Home > Nansen Refugee Award > Archive of Past Nansen Winners
Archive of Past Nansen Winners
Past Winners of the Nansen Award
More than 60 individuals, groups or organizations have won the Nansen Refugee Award since it was inaugurated in 1954. The first winner was Eleanor Roosevelt, the first chairperson of the UN Human Rights Commission and wife of legendary US President Franklin D. Roosevelt.
She has been followed by an illustrious group of individuals, including French President Valéry Giscard d'Estaing, Tanzania's President Julius Nyerere, King Juan Carlos I of Spain, Graça Machel and late Italian tenor Luciano Pavarotti.
A number of humanitarian organizations, and partners of UNHCR, have won the award, which has included a cash prize since 1979. Among them are the League of Red Cross Societies. Médecins sans Frontières, Handicap International and the UN Volunteers. In 1986, the Nansen went to the people of Canada - the only country to have received the award as a nation.

The International Council of Voluntary Agencies, or ICVA, received the Nansen Medal in recognition of the unremitting efforts of voluntary agencies and individual voluntary workers to help refugees in the field on a day-to-day basis.

Sir Tasman Heyes was honoured for his work as head of the Australian Commonwealth Department of Immigration from 1946 until 1961. Under Sir Tasman's leadership, more than 270,000 refugees entered Australia, including hundreds of people with disabilities and many refugees of European origin from China.
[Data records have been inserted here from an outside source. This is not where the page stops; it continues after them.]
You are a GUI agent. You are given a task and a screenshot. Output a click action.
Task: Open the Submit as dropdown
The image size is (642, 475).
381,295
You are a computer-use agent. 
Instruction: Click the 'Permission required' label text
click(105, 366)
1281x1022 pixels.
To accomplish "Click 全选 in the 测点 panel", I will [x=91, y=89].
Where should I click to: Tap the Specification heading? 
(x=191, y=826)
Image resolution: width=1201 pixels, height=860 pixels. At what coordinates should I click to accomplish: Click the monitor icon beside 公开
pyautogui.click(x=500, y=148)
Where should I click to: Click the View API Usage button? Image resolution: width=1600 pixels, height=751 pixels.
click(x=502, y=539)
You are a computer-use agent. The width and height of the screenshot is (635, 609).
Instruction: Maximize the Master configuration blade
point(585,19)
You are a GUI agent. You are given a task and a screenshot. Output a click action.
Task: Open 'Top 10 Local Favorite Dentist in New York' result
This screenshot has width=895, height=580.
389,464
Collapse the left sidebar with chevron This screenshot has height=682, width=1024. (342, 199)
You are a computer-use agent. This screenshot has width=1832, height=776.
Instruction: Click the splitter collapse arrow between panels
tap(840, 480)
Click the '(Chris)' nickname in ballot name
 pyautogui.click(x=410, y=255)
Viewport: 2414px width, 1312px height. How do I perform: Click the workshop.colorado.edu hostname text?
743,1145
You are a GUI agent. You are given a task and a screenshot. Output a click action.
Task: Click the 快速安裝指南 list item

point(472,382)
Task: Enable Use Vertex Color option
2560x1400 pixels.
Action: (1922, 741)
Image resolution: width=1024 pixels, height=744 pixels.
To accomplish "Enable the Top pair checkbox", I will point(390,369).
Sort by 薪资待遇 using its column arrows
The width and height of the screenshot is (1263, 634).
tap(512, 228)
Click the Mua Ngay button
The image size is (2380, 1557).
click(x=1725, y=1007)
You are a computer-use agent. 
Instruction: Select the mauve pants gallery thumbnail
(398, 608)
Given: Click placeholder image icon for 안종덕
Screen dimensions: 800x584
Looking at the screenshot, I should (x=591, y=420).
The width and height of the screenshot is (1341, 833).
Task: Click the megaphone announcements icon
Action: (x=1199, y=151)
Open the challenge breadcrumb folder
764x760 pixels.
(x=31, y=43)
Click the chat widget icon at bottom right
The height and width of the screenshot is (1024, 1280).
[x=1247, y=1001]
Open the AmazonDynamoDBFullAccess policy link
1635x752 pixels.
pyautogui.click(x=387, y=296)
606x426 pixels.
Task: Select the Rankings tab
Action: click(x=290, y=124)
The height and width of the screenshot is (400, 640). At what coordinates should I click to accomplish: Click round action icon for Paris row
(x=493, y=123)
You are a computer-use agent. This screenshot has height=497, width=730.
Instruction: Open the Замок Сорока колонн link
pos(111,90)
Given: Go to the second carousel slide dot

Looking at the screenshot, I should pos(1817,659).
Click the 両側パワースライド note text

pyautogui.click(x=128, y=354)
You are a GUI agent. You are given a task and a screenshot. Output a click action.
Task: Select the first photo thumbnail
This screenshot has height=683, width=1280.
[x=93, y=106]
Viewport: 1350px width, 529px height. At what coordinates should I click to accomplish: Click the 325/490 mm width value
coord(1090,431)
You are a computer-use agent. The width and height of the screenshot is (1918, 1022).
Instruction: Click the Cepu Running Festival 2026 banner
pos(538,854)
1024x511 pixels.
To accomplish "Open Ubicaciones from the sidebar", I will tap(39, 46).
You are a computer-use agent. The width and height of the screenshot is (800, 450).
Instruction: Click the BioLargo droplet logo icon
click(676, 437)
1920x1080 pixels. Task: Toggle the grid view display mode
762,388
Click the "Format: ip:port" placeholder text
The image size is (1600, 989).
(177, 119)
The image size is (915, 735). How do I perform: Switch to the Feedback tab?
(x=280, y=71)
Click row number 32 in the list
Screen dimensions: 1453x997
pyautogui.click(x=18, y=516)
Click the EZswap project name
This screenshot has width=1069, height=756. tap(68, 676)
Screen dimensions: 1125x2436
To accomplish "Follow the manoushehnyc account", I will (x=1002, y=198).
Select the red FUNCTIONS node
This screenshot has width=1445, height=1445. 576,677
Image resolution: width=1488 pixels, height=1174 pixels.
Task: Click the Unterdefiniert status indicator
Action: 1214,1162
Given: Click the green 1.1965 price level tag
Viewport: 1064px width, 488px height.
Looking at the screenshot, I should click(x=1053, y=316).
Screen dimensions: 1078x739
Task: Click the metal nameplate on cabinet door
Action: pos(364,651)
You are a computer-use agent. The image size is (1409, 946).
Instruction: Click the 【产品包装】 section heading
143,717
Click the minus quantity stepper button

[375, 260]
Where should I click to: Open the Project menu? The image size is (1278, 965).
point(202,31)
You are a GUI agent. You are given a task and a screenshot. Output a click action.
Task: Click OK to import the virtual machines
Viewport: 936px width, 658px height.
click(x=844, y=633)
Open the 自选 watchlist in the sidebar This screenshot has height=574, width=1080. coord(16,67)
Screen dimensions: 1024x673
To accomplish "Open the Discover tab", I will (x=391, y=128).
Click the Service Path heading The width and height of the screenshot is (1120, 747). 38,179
King Olav V of Norway gave inspiring leadership to Norway's relentless efforts to find durable solutions for refugee problems. He was the first Norwegian awarded the prize named after his illustrious compatriot

Four young Englishmen, Christopher Chataway, Colin Jones, Trevor Philpott and Tim Raison were recognized for their work in the World Refugee Year (WRY) of 1959, a little remembered but vastly successful campaign to help the world's refugees. WRY, which involved 45 countries and raised tens of millions of dollars, is said to have helped inspire later campaigns such as Live Aid in 1985. Chataway, also a noted athlete, and Raison later became Conservative government ministers.

Oskar Hellmer, as Austrian Interior Minister, was instrumental in persuading his country to throw open its doors to refugees from Hungary in 1956 without knowing how many would come and how long they would stay. It was the first movement in which refugees were recognized en masse.